Any graph depicting the number of unhoused people over time will show a steady rise starting in the mid 1980s. It’s not a coincidence that this corresponds to the time when Ronald Reagan and the Republican Party were able to con the voting public into believing that lowering the rate of taxation in the highest tax brackets would stimulate the economy and bring in enough revenue to balance the budget.

Then a hopeful for the Republican Party presidential nomination, George H.W. Bush referred to this scheme (scam) as “voodoo economics” because he knew it wouldn’t work, and it doesn’t. Not only do we have the crisis of homelessness, we also now have massive government debt.

During the 1950s through the early 1980s, my father worked for Morrison-Knudsen, a civil engineering and construction company based in Boise, Idaho. He told me that the company wouldn’t raise executive salaries above a certain point, because once they reached the highest tax bracket, most of the extra pay would have to be paid in taxes.

This salary structure allowed them to turn a profit, even when they paid their workers enough for them to buy houses and cars for their families.

The executives didn’t suffer, either. H.W. Morrison, one of the founders of MK, had enough to pay for the construction of Ann Morrison Memorial Park and the Ann Morrison Center for the Performing Arts in Boise.

I am sure that he was able to write off the park and arts center to reduce his taxes, but I wonder if he would have had the same incentive to give these lasting gifts to the city of Boise under America’s current tax policy.

Contrast that scenario with our current era. With such a large portion of the wealth being concentrated in the hands of executives and corporate shareholders, there is less money to circulate among the rest of us. Instead of raising wages to make their products affordable, corporations outsource the production of clothing, electronics and other consumer goods to overseas factories that pay little more than starvation wages. If it were possible to build houses overseas to import to the U.S, we might not have such a dire need for affordable housing.

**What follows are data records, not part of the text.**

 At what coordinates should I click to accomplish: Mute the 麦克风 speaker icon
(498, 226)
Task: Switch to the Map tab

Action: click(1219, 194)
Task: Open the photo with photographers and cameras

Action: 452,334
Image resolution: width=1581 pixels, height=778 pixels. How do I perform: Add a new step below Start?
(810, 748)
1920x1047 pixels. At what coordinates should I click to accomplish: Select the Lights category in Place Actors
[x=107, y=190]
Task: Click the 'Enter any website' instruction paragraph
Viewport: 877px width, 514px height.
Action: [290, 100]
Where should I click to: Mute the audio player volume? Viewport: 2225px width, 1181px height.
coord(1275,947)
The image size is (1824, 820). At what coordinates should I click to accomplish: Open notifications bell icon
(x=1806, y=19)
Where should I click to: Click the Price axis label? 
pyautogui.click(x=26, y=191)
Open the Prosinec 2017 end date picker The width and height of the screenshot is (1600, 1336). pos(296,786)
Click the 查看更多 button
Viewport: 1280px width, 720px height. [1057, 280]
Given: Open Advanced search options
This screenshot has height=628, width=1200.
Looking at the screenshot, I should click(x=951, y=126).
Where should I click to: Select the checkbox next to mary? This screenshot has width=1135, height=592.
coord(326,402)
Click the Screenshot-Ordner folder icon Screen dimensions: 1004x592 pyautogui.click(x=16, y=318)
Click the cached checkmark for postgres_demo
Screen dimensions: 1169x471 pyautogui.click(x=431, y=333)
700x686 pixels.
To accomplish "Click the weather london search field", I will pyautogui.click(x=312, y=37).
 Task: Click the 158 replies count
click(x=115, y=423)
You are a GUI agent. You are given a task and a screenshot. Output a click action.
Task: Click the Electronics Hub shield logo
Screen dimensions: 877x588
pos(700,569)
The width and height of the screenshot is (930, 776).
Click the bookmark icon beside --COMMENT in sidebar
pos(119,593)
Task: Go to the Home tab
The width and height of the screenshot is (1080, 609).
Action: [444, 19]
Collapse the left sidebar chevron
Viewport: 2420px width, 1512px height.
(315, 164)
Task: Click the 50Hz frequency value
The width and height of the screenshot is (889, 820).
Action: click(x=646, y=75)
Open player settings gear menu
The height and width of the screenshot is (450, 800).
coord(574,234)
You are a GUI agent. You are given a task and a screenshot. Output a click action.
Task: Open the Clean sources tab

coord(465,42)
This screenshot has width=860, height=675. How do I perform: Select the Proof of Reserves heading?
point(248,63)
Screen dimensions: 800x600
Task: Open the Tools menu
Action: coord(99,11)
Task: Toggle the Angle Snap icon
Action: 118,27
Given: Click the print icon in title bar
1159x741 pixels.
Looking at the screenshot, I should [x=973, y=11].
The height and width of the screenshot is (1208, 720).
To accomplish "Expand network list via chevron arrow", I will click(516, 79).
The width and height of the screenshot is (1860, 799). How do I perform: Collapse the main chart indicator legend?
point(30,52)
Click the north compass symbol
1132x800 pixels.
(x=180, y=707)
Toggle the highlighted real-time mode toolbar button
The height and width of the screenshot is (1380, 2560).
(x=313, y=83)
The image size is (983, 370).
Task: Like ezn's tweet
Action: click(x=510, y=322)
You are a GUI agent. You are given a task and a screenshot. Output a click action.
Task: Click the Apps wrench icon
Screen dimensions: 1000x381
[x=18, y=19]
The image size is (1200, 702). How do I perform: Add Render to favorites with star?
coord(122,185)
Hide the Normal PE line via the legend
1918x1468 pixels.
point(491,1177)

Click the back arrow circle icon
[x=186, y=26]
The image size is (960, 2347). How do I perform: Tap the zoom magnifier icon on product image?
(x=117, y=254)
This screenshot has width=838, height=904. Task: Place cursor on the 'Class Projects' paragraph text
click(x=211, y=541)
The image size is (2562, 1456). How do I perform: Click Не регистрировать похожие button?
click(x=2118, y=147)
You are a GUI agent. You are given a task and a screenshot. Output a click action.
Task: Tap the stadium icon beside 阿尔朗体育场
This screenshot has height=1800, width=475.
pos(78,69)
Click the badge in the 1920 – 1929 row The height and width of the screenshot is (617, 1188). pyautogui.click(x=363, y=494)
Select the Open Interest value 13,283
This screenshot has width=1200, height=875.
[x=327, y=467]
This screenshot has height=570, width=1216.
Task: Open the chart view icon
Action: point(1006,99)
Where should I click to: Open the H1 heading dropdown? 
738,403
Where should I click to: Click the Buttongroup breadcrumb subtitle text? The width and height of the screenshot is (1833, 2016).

But the housing crisis is only an example of the worst thing about the current situation. Our democratic system of government is threatened because once the Republicans realized the extent of gullibility of the voting public, they have used a constant barrage of propaganda consisting of half truths and lies to convince a significant number of voters to vote contrary to their own self interests. Some have gone so far as to commit insurrection in support of the most proficient and prolific liar in the history of American politics.

There will be no solution to our current crisis unless we attack the real cause. In this era of alternate facts and election denial, it might be hard to get the public to realize that a system of truly progressive taxation would be good for everyone. Without that we are doomed to suffer in a system where most people must live with whatever the elephant allows to trickle down.

Steven Hiatt is a retired software engineer currently occupied as the caregiver for his invalid wife. He has lived in Oregon for 52 years, with the last 40 years in Eugene.